▶ _EXTRACTED TEXT_
▼▼▼
86:4.7 ¶ Early man entertained no ideas of hell or future punishment. The savage looked upon the future life as just like this one, minus all ill luck. Later on, a separate destiny for good ghosts and bad ghosts — heaven and hell — was conceived. But since many primitive races believed that man entered the next life just as he left this one, they did not relish the idea of becoming old and decrepit. The aged much preferred to be killed before becoming too infirm.

86:4.8 Almost every group had a different idea regarding the destiny of the ghost soul. The Greeks believed that weak men must have weak souls; so they invented Hades as a fit place for the reception of such anaemic souls; these unrobust specimens were also supposed to have shorter shadows. The early Andites thought their ghosts returned to the ancestral homelands. The Chinese and Egyptians once believed that soul and body remained together. Among the Egyptians this led to careful tomb construction and efforts at body preservation. Even modern peoples seek to arrest the decay of the dead. The Hebrews conceived that a phantom replica of the individual went down to Sheol; it could not return to the land of the living. They did make that important advance in the doctrine of the evolution of the soul.
▲▲▲
▶ _INFORMATION SUPPLIED_
▼▼▼
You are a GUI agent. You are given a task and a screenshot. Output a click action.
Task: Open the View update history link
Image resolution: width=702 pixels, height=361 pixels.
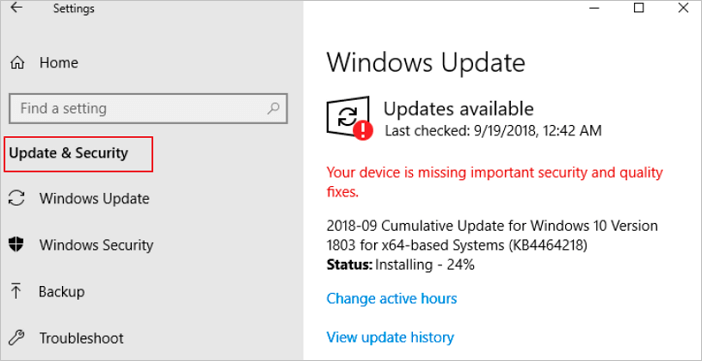(390, 337)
▲▲▲
▶ _PROBLEM 1_
In the passage on the destiny of the soul, where did the Hebrews believe a phantom replica of the individual went?
▶ _PROBLEM 2_
List every people that the passage on the destiny of the soul names specifically, such as a nation or an ethnic group.
▶ _PROBLEM 3_
Render this sentence from the passage on the destiny of the soul into Spanish: "The Chinese and Egyptians once believed that soul and body remained together."

▶ _EXERCISE RESPONSE 1_
Sheol

▶ _EXERCISE RESPONSE 2_
Greeks, early Andites, Chinese, Egyptians, Hebrews

▶ _EXERCISE RESPONSE 3_
Los chinos y los egipcios creyeron en otro tiempo que el alma y el cuerpo permanecían juntos.